> [Task]: Copy the following records verbatim.

┌──

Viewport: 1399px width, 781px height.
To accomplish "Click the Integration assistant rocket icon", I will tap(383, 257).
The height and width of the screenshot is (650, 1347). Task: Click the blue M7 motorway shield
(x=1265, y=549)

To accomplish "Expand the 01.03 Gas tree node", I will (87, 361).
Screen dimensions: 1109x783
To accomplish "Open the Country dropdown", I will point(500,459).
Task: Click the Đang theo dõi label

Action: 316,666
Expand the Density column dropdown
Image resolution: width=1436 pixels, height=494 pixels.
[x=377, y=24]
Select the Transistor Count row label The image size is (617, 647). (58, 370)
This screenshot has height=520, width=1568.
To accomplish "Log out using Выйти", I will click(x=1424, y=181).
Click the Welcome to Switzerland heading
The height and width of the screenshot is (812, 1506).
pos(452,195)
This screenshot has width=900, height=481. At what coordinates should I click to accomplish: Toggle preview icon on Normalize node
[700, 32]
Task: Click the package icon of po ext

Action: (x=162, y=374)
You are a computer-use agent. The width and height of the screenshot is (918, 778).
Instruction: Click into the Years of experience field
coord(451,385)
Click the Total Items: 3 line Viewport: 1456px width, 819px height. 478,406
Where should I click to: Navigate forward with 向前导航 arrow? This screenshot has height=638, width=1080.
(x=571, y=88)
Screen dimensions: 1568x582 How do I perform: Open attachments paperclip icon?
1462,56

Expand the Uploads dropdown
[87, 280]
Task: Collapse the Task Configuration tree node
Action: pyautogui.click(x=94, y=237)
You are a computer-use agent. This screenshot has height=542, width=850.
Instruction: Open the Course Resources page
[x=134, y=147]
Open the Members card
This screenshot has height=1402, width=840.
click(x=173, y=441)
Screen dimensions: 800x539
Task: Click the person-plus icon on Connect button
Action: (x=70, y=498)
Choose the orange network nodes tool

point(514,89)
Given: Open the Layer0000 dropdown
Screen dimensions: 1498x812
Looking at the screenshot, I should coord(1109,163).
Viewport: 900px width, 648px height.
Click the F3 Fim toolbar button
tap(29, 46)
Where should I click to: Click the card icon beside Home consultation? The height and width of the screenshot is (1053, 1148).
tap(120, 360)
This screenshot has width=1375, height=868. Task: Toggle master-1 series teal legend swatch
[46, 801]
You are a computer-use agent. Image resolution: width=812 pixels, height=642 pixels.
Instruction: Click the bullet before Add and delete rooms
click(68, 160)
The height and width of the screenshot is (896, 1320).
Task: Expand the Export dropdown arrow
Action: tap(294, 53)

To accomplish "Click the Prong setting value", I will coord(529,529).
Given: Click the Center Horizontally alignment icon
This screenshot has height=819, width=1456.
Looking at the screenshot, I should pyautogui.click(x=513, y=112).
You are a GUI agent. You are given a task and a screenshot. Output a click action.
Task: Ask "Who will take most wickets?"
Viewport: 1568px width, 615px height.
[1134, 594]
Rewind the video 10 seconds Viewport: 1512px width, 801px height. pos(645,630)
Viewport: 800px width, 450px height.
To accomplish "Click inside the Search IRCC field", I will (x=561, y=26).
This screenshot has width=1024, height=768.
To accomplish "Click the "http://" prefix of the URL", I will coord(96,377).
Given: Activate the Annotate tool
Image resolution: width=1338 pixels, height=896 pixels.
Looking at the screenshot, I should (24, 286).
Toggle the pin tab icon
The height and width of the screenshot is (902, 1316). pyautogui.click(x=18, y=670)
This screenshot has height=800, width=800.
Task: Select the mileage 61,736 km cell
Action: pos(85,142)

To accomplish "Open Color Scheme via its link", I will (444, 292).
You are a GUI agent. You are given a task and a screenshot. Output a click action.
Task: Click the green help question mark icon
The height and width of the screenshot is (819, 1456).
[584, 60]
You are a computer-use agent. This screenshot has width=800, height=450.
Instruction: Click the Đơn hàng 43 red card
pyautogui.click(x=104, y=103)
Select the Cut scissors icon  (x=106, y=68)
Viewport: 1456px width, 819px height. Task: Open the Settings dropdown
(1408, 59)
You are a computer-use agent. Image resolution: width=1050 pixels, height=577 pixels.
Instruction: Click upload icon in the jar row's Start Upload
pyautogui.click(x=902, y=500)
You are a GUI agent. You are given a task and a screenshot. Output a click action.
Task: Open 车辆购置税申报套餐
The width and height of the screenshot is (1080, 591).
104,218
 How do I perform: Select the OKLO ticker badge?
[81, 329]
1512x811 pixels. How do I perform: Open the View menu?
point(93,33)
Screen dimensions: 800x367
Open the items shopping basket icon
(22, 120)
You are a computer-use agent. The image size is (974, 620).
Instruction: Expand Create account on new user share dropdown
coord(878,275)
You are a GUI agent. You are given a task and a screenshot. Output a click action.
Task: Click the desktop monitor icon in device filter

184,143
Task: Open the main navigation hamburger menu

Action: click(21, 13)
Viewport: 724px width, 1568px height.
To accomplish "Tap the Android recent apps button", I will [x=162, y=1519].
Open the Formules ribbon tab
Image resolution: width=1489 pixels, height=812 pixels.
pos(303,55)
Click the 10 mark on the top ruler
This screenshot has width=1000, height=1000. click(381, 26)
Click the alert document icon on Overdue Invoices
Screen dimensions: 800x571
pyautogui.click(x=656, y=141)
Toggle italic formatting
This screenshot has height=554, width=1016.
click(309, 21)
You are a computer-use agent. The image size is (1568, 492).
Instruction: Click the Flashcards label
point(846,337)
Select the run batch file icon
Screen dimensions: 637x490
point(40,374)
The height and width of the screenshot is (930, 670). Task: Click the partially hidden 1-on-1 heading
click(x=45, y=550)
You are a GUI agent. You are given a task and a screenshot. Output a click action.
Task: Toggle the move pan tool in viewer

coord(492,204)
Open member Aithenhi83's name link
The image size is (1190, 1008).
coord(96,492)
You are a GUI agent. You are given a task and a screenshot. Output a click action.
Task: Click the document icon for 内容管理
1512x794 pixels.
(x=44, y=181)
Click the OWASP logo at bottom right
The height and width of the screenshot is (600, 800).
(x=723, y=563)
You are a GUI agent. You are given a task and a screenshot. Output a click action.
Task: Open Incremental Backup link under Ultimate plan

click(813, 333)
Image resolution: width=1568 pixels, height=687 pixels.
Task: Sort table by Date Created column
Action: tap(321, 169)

└──

> [The result]:
Viewport: 1399px width, 781px height.
To accomplish "Click the Integration assistant rocket icon", I will tap(383, 257).
The height and width of the screenshot is (650, 1347). Task: Click the blue M7 motorway shield
(x=1265, y=549)

To accomplish "Expand the 01.03 Gas tree node", I will (87, 361).
Screen dimensions: 1109x783
To accomplish "Open the Country dropdown", I will point(500,459).
Task: Click the Đang theo dõi label

Action: 316,666
Expand the Density column dropdown
Image resolution: width=1436 pixels, height=494 pixels.
[x=377, y=24]
Select the Transistor Count row label The image size is (617, 647). (58, 370)
This screenshot has height=520, width=1568.
To accomplish "Log out using Выйти", I will click(x=1424, y=181).
Click the Welcome to Switzerland heading
The height and width of the screenshot is (812, 1506).
pos(452,195)
This screenshot has width=900, height=481. At what coordinates should I click to accomplish: Toggle preview icon on Normalize node
[700, 32]
Task: Click the package icon of po ext

Action: (x=162, y=374)
You are a computer-use agent. The width and height of the screenshot is (918, 778).
Instruction: Click into the Years of experience field
coord(451,385)
Click the Total Items: 3 line Viewport: 1456px width, 819px height. 478,406
Where should I click to: Navigate forward with 向前导航 arrow? This screenshot has height=638, width=1080.
(x=571, y=88)
Screen dimensions: 1568x582 How do I perform: Open attachments paperclip icon?
1462,56

Expand the Uploads dropdown
[87, 280]
Task: Collapse the Task Configuration tree node
Action: pyautogui.click(x=94, y=237)
You are a computer-use agent. This screenshot has height=542, width=850.
Instruction: Open the Course Resources page
[x=134, y=147]
Open the Members card
This screenshot has height=1402, width=840.
click(x=173, y=441)
Screen dimensions: 800x539
Task: Click the person-plus icon on Connect button
Action: (x=70, y=498)
Choose the orange network nodes tool

point(514,89)
Given: Open the Layer0000 dropdown
Screen dimensions: 1498x812
Looking at the screenshot, I should coord(1109,163).
Viewport: 900px width, 648px height.
Click the F3 Fim toolbar button
tap(29, 46)
Where should I click to: Click the card icon beside Home consultation? The height and width of the screenshot is (1053, 1148).
tap(120, 360)
This screenshot has width=1375, height=868. Task: Toggle master-1 series teal legend swatch
[46, 801]
You are a computer-use agent. Image resolution: width=812 pixels, height=642 pixels.
Instruction: Click the bullet before Add and delete rooms
click(68, 160)
The height and width of the screenshot is (896, 1320).
Task: Expand the Export dropdown arrow
Action: tap(294, 53)

To accomplish "Click the Prong setting value", I will coord(529,529).
Given: Click the Center Horizontally alignment icon
This screenshot has height=819, width=1456.
Looking at the screenshot, I should pyautogui.click(x=513, y=112).
You are a GUI agent. You are given a task and a screenshot. Output a click action.
Task: Ask "Who will take most wickets?"
Viewport: 1568px width, 615px height.
[1134, 594]
Rewind the video 10 seconds Viewport: 1512px width, 801px height. pos(645,630)
Viewport: 800px width, 450px height.
To accomplish "Click inside the Search IRCC field", I will (x=561, y=26).
This screenshot has width=1024, height=768.
To accomplish "Click the "http://" prefix of the URL", I will coord(96,377).
Given: Activate the Annotate tool
Image resolution: width=1338 pixels, height=896 pixels.
Looking at the screenshot, I should (24, 286).
Toggle the pin tab icon
The height and width of the screenshot is (902, 1316). pyautogui.click(x=18, y=670)
This screenshot has height=800, width=800.
Task: Select the mileage 61,736 km cell
Action: pos(85,142)

To accomplish "Open Color Scheme via its link", I will (444, 292).
You are a GUI agent. You are given a task and a screenshot. Output a click action.
Task: Click the green help question mark icon
The height and width of the screenshot is (819, 1456).
[584, 60]
You are a computer-use agent. This screenshot has width=800, height=450.
Instruction: Click the Đơn hàng 43 red card
pyautogui.click(x=104, y=103)
Select the Cut scissors icon  (x=106, y=68)
Viewport: 1456px width, 819px height. Task: Open the Settings dropdown
(1408, 59)
You are a computer-use agent. Image resolution: width=1050 pixels, height=577 pixels.
Instruction: Click upload icon in the jar row's Start Upload
pyautogui.click(x=902, y=500)
You are a GUI agent. You are given a task and a screenshot. Output a click action.
Task: Open 车辆购置税申报套餐
The width and height of the screenshot is (1080, 591).
104,218
 How do I perform: Select the OKLO ticker badge?
[81, 329]
1512x811 pixels. How do I perform: Open the View menu?
point(93,33)
Screen dimensions: 800x367
Open the items shopping basket icon
(22, 120)
You are a computer-use agent. The image size is (974, 620).
Instruction: Expand Create account on new user share dropdown
coord(878,275)
You are a GUI agent. You are given a task and a screenshot. Output a click action.
Task: Click the desktop monitor icon in device filter

184,143
Task: Open the main navigation hamburger menu

Action: click(21, 13)
Viewport: 724px width, 1568px height.
To accomplish "Tap the Android recent apps button", I will [x=162, y=1519].
Open the Formules ribbon tab
Image resolution: width=1489 pixels, height=812 pixels.
pos(303,55)
Click the 10 mark on the top ruler
This screenshot has width=1000, height=1000. click(381, 26)
Click the alert document icon on Overdue Invoices
Screen dimensions: 800x571
pyautogui.click(x=656, y=141)
Toggle italic formatting
This screenshot has height=554, width=1016.
click(309, 21)
You are a computer-use agent. The image size is (1568, 492).
Instruction: Click the Flashcards label
point(846,337)
Select the run batch file icon
Screen dimensions: 637x490
point(40,374)
The height and width of the screenshot is (930, 670). Task: Click the partially hidden 1-on-1 heading
click(x=45, y=550)
You are a GUI agent. You are given a task and a screenshot. Output a click action.
Task: Toggle the move pan tool in viewer

coord(492,204)
Open member Aithenhi83's name link
The image size is (1190, 1008).
coord(96,492)
You are a GUI agent. You are given a task and a screenshot. Output a click action.
Task: Click the document icon for 内容管理
1512x794 pixels.
(x=44, y=181)
Click the OWASP logo at bottom right
The height and width of the screenshot is (600, 800).
(x=723, y=563)
You are a GUI agent. You are given a task and a screenshot. Output a click action.
Task: Open Incremental Backup link under Ultimate plan

click(813, 333)
Image resolution: width=1568 pixels, height=687 pixels.
Task: Sort table by Date Created column
Action: tap(321, 169)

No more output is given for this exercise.